◆ **RECORDS SHOWN**:

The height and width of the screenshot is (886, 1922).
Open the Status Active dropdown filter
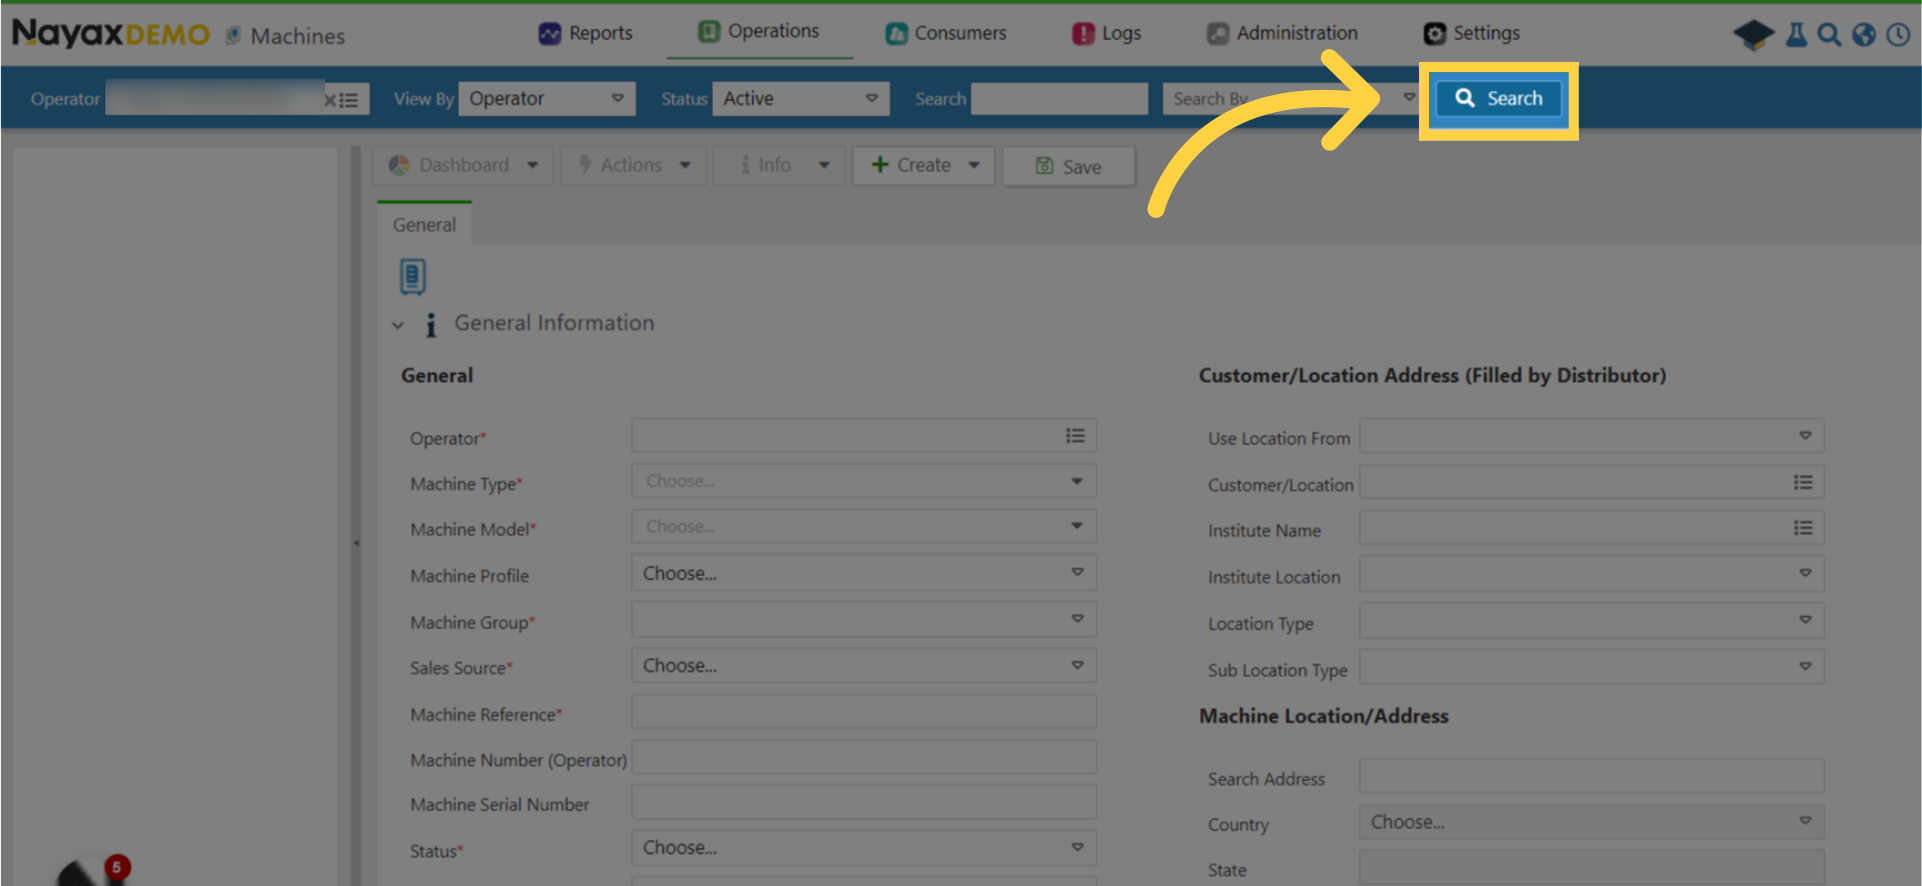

...

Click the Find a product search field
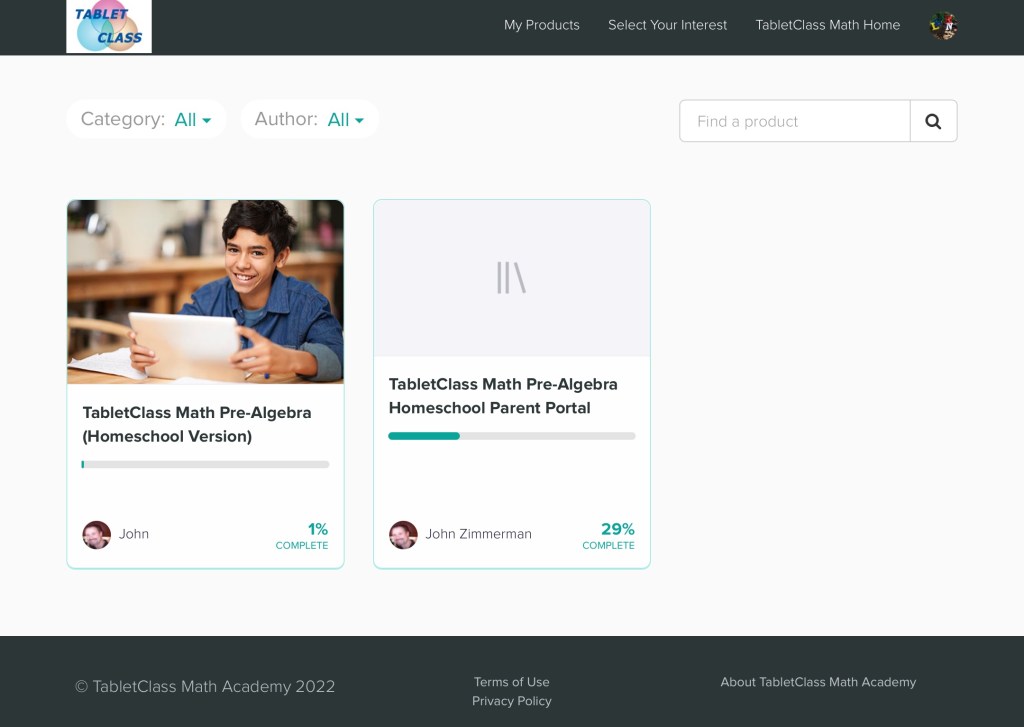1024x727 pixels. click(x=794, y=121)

* * *

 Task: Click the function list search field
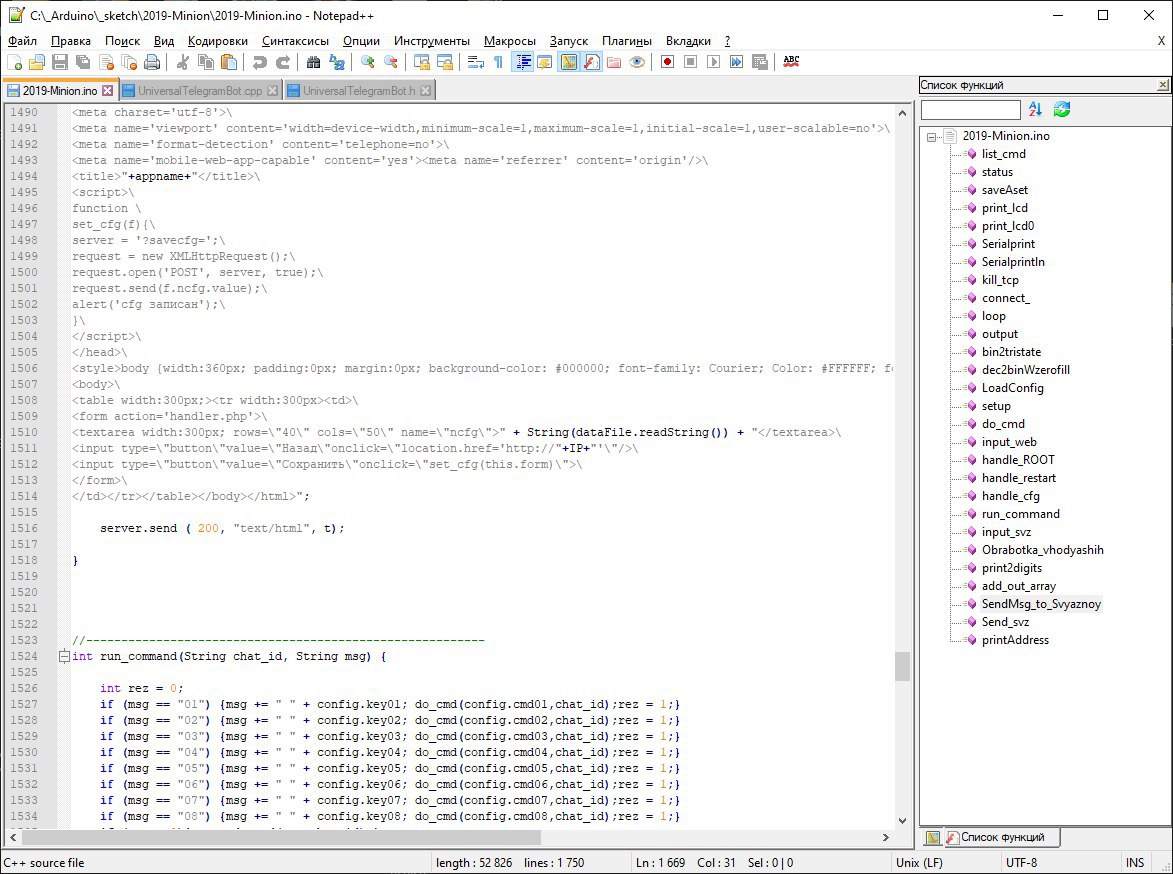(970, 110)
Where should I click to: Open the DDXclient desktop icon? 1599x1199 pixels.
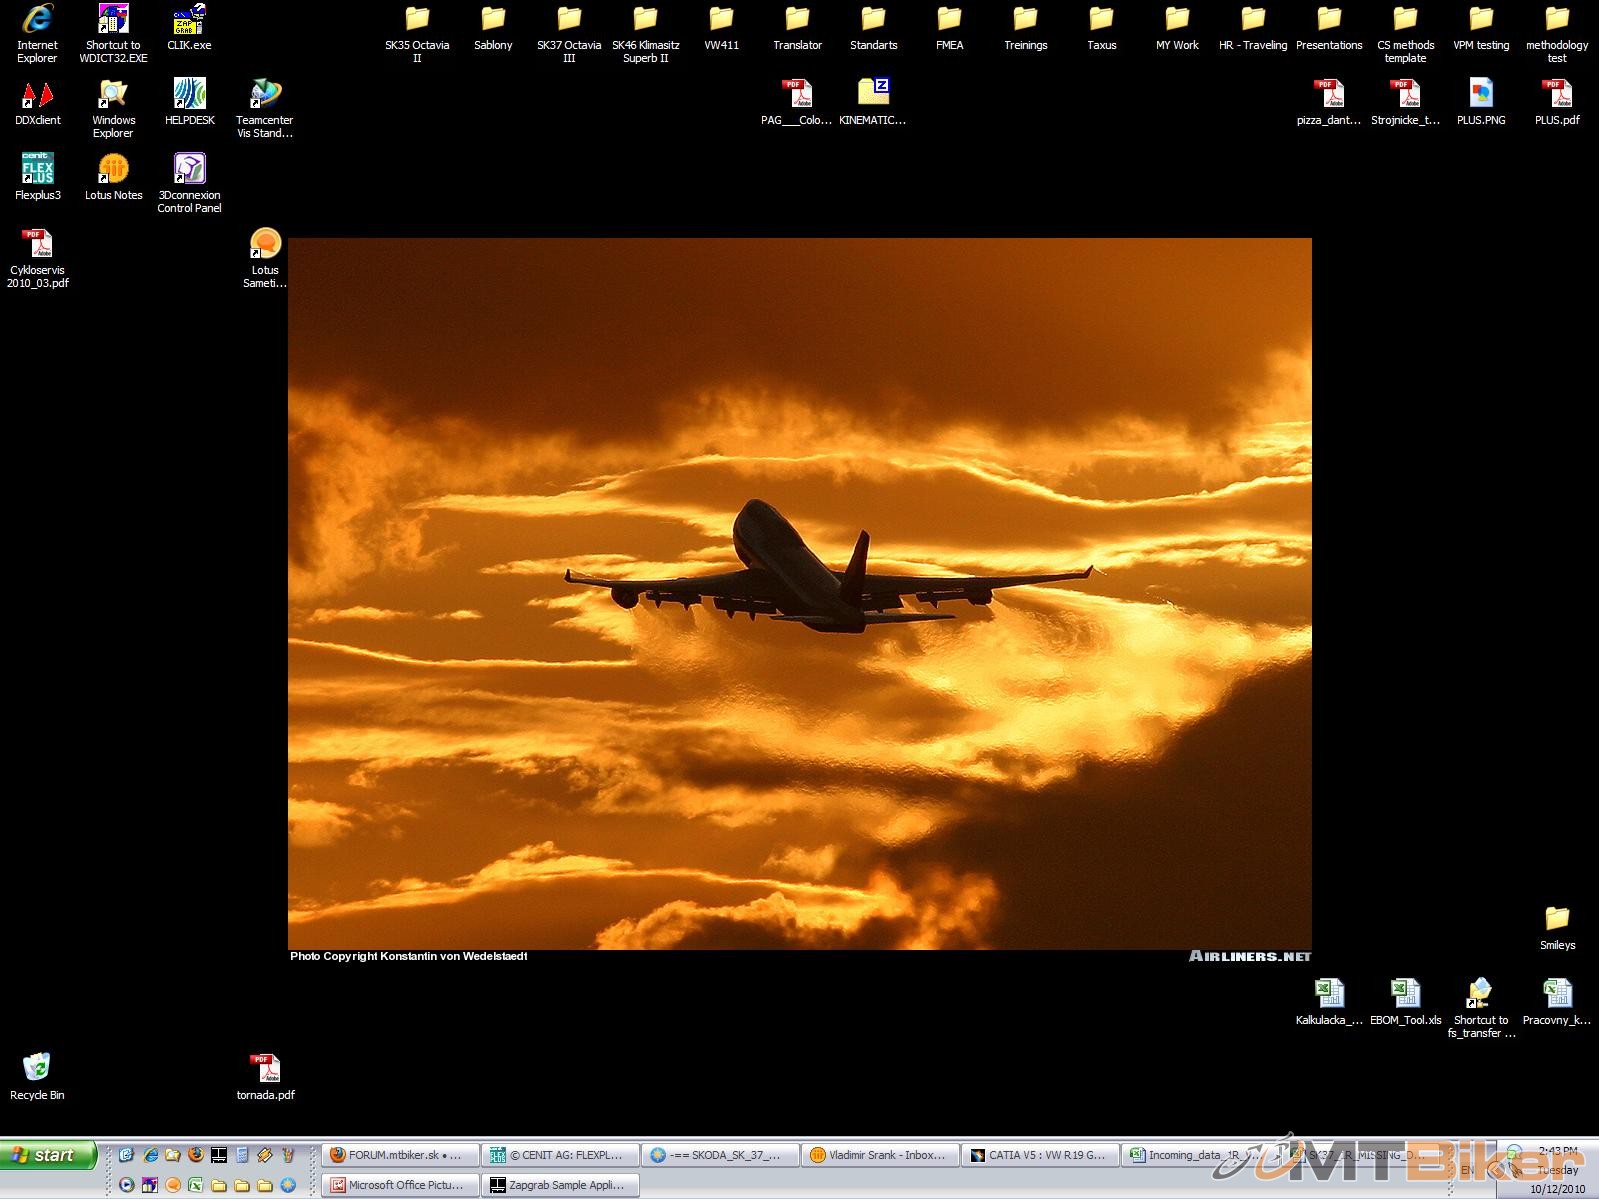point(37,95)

◆ **THE EXERCISE**:
Copy out the records again, from the line containing "The height and" through the line containing "Open the Status Active dropdown filter", both lines included.

◆ **RESPONSE**:
The height and width of the screenshot is (886, 1922).
Open the Status Active dropdown filter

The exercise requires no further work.